La novela avanza sobre un creciente presentimiento de que
algo trágico acabará ocurriendo si finalmente se celebra la reunión familiar.
Concluida la narración de Sonia sobre su espeluznante relación con Horacio,
cabe esperar un desenlace amargo, funesto, un peligroso estallido del rencor
acumulado a lo largo del tiempo. Sin embargo, a la mayoría de nosotros el final
nos sorprendió y, si intentamos comprenderlo e interpretar su sentido, resulta
aciago y profundamente injusto.
Somos nuestras palabras y con ellas construimos un relato que nos explica. Con las palabras, capaces de contener lo intangible, lo informe, hallamos siempre una insospechada salida, pues amansamos el sufrimiento, nuestra miseria y nuestras desventuras cuando los verbalizamos. Pero no sirve hablar a solas. Necesitamos quien nos escuche, un testigo silencioso que no se espante de lo que decimos, que no se duela tanto como nosotros, que permanezca ahí, a nuestro lado, asintiendo, respirando, sin más. Nada parece tan terrible cuando se vierte en el torrente desenfrenado de nuestra voz.
Sonia,
Andrea y Gabriel lo saben bien. Esta novela poblada por personajes lastimados
se sostiene en la escucha paciente y comprensiva que a todos les dispensa
Aurora: (…) todos acaban contándole sus
pequeñas alegrías, sus logros, sus tropiezos, y finalmente sus grandes infortunios.
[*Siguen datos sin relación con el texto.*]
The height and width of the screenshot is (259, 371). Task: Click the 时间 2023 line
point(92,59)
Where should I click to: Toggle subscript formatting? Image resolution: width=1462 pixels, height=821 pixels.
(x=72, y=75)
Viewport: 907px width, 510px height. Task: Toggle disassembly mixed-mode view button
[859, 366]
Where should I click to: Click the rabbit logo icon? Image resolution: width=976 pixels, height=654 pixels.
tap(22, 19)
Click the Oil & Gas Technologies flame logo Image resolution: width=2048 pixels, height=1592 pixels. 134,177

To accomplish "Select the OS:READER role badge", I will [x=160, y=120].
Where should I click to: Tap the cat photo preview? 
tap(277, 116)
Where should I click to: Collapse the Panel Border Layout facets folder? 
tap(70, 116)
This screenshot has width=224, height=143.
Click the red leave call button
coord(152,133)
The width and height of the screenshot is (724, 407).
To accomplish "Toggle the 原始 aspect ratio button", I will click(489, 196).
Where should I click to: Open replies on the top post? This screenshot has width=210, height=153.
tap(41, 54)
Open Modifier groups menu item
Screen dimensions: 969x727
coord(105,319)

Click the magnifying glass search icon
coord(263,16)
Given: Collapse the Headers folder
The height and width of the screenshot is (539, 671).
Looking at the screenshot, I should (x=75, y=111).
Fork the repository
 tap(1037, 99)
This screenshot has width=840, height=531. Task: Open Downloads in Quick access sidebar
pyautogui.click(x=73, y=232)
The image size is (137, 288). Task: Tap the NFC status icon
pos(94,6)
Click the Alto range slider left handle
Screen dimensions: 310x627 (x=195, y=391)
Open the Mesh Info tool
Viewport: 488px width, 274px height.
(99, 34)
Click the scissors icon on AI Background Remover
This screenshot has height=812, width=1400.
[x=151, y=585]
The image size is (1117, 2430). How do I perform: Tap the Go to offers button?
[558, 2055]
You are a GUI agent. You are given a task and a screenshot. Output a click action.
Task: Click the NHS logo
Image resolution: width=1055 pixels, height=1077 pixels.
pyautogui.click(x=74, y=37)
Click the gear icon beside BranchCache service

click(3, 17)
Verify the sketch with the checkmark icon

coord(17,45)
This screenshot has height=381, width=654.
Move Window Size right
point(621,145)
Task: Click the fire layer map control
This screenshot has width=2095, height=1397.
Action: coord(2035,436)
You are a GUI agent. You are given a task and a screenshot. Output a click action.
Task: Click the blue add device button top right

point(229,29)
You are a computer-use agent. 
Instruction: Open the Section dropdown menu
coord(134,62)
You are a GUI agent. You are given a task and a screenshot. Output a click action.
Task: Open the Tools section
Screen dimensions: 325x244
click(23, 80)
(p. 13). Todos descargan en Aurora, sin recato ni consideración. Ella, en
cambio, atenta y perpleja en su mutismo, no reclama su derecho a contar a alguien su propia historia, a mitigar su decepción
y la soledad en que vive junto a Gabriel, al que tiene la sensación de no
acabar de conocer de verdad, un supuesto filósofo de voluntad débil y enfermo
de aburrimiento, incapaz de culminar ninguno de sus prometedores proyectos ni
de reaccionar ante la enfermedad de Alicia, su hija.
Todos
se confían a Aurora y tal vez por eso sobreviven. Ella, en cambio, no halla
mejor salida que avanzar con decisión
hacia la otra orilla de sus días, donde la espera el silencio inmortal.